----- Excerpted records -----
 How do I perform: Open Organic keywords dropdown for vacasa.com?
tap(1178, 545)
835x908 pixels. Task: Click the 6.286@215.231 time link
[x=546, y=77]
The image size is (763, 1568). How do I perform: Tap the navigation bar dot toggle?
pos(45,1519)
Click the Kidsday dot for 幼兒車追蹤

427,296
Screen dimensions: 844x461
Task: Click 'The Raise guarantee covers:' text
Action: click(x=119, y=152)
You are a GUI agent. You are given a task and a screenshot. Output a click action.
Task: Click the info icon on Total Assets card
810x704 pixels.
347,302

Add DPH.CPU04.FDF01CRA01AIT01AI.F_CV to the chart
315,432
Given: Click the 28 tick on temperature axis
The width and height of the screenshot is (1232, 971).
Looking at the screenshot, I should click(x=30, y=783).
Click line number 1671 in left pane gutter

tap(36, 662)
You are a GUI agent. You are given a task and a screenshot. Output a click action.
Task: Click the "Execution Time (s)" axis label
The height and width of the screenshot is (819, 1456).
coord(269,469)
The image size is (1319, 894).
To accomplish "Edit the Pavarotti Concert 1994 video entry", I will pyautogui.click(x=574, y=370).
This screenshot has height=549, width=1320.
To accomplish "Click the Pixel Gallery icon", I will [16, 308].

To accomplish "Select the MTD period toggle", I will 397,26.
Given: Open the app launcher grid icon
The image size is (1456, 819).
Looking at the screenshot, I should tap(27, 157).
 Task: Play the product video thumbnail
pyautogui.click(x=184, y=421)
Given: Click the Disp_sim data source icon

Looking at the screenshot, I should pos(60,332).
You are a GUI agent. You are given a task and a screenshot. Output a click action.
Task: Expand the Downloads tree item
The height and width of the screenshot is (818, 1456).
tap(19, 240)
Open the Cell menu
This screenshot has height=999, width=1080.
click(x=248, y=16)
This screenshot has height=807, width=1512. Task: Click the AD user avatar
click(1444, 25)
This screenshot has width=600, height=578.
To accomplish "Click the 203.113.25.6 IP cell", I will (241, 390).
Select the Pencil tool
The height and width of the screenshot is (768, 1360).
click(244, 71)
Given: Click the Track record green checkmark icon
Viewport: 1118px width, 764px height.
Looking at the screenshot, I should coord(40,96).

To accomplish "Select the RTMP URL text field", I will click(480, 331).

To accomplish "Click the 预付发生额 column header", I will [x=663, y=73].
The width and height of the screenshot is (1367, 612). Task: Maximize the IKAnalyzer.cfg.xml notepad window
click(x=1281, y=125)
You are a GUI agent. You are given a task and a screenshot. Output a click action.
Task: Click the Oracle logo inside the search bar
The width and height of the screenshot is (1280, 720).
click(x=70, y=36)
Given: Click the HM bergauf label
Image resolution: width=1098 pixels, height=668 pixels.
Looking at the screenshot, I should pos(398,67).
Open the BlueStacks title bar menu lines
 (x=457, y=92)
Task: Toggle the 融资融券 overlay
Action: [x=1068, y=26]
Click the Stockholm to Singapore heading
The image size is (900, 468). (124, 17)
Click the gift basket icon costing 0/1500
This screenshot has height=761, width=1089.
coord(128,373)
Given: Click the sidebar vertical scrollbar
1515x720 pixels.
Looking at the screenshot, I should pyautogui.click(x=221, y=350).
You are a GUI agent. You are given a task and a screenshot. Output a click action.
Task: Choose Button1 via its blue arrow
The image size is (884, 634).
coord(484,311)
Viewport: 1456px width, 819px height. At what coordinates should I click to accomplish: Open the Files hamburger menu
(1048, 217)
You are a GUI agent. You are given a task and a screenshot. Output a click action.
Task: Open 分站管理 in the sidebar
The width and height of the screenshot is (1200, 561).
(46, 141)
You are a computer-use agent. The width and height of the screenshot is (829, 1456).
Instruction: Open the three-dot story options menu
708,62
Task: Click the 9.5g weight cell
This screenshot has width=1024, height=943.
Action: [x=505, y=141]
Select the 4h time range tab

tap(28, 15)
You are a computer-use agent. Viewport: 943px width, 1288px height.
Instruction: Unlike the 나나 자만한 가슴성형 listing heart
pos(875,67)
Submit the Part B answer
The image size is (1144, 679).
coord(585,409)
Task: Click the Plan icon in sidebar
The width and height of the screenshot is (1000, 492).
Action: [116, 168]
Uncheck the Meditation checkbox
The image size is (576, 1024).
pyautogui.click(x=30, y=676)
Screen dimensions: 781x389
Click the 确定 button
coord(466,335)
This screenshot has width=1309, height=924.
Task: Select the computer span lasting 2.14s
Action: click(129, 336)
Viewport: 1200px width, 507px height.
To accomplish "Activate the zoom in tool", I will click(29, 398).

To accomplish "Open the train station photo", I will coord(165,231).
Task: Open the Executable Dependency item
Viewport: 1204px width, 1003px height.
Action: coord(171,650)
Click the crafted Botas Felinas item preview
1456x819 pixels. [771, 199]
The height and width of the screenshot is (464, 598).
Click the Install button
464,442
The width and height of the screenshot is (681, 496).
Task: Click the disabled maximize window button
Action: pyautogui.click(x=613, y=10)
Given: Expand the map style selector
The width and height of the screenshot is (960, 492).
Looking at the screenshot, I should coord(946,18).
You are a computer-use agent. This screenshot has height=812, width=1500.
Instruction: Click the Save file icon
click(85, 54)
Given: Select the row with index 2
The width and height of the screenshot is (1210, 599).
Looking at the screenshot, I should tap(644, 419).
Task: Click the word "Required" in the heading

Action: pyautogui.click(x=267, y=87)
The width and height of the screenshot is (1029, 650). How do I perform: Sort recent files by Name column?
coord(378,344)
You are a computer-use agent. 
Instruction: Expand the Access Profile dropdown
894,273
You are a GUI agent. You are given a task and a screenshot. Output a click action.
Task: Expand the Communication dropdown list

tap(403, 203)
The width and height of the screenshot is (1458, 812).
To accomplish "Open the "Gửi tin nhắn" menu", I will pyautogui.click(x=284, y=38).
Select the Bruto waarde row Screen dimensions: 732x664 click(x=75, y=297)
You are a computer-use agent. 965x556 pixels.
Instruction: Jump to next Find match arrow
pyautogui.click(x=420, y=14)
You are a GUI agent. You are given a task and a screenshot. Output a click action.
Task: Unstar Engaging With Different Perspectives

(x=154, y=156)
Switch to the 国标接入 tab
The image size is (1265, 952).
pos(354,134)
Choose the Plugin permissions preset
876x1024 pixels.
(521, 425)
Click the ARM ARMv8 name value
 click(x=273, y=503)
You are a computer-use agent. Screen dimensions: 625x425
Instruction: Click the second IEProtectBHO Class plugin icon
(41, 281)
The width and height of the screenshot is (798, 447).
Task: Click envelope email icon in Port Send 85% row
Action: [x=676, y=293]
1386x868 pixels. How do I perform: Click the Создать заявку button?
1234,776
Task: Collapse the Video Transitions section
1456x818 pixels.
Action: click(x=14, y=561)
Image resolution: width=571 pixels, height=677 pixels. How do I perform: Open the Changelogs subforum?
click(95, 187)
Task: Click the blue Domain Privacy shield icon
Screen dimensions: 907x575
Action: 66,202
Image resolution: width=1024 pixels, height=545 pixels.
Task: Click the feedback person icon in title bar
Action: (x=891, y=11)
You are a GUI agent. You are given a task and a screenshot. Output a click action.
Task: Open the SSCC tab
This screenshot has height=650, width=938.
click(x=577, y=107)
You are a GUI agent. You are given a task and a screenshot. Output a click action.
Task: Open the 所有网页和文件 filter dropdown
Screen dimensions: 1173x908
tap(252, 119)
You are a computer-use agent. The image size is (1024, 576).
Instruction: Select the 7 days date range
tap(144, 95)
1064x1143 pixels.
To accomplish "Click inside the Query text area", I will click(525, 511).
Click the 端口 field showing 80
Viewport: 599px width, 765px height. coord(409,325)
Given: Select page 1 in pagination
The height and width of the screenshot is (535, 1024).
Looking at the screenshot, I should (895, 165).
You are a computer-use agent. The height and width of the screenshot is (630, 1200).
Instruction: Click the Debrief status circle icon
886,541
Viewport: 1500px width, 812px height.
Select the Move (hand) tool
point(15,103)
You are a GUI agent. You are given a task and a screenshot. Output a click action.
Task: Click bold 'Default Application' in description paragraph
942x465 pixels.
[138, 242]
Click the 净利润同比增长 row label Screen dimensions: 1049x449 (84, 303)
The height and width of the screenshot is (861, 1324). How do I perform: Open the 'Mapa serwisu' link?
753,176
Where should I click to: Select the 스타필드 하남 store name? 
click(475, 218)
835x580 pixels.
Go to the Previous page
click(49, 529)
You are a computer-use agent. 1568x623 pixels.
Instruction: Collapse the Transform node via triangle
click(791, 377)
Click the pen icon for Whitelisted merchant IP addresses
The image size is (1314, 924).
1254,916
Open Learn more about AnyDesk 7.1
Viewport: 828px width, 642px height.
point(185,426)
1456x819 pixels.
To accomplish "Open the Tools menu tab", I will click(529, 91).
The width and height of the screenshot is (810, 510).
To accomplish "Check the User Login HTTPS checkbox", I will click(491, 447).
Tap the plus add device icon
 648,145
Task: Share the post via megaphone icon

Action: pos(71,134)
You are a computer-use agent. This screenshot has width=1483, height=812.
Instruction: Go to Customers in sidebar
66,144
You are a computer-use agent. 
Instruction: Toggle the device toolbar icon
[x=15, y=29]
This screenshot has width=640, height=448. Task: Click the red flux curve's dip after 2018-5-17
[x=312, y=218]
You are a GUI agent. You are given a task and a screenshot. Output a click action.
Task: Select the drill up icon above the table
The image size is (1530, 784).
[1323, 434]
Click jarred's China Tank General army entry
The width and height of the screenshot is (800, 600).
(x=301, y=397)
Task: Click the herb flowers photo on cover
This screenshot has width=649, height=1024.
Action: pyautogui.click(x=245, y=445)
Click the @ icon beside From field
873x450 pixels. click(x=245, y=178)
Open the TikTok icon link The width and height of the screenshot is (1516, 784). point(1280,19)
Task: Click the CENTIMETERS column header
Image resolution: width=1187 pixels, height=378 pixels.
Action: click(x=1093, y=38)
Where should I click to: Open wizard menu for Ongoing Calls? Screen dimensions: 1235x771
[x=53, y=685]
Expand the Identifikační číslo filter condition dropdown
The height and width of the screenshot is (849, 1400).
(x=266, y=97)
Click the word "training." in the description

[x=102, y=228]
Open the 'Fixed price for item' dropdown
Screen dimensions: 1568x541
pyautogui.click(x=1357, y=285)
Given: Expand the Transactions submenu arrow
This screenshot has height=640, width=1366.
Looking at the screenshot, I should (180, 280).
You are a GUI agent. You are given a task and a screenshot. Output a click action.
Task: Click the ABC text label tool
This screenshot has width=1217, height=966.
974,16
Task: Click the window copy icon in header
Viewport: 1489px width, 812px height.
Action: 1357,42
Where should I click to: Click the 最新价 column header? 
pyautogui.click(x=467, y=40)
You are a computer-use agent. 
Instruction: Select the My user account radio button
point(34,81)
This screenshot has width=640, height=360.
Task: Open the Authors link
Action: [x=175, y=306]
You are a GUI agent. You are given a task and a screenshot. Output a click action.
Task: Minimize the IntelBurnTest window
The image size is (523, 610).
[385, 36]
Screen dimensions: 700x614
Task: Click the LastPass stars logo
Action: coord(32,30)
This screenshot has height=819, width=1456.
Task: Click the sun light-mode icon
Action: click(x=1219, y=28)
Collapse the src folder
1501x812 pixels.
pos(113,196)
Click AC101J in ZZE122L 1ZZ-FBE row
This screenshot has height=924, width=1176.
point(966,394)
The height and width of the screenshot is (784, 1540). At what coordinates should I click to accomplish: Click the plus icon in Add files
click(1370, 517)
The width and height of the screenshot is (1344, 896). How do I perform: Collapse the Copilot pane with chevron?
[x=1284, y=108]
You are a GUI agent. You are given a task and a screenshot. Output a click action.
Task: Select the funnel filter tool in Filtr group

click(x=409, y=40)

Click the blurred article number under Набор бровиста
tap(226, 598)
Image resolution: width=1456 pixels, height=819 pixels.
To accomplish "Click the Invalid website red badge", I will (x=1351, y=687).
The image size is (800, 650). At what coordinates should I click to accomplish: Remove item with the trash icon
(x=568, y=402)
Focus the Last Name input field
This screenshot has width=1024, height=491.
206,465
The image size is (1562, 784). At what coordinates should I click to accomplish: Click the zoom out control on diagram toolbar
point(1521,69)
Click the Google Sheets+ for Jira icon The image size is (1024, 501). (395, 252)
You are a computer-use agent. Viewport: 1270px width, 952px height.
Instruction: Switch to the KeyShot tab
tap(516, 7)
-----
◆ Given problem: Quote the material from the line with "Uncheck the Meditation checkbox" to the line with "tap(403, 203)", both lines included, reproducing each line exactly.

◆ Final result:
Uncheck the Meditation checkbox
The image size is (576, 1024).
pyautogui.click(x=30, y=676)
Screen dimensions: 781x389
Click the 确定 button
coord(466,335)
This screenshot has width=1309, height=924.
Task: Select the computer span lasting 2.14s
Action: click(129, 336)
Viewport: 1200px width, 507px height.
To accomplish "Activate the zoom in tool", I will click(29, 398).

To accomplish "Open the train station photo", I will coord(165,231).
Task: Open the Executable Dependency item
Viewport: 1204px width, 1003px height.
Action: coord(171,650)
Click the crafted Botas Felinas item preview
1456x819 pixels. [771, 199]
The height and width of the screenshot is (464, 598).
Click the Install button
464,442
The width and height of the screenshot is (681, 496).
Task: Click the disabled maximize window button
Action: pyautogui.click(x=613, y=10)
Given: Expand the map style selector
The width and height of the screenshot is (960, 492).
Looking at the screenshot, I should coord(946,18).
You are a computer-use agent. This screenshot has height=812, width=1500.
Instruction: Click the Save file icon
click(85, 54)
Given: Select the row with index 2
The width and height of the screenshot is (1210, 599).
Looking at the screenshot, I should tap(644, 419).
Task: Click the word "Required" in the heading

Action: pyautogui.click(x=267, y=87)
The width and height of the screenshot is (1029, 650). How do I perform: Sort recent files by Name column?
coord(378,344)
You are a computer-use agent. 
Instruction: Expand the Access Profile dropdown
894,273
You are a GUI agent. You are given a task and a screenshot. Output a click action.
Task: Expand the Communication dropdown list

tap(403, 203)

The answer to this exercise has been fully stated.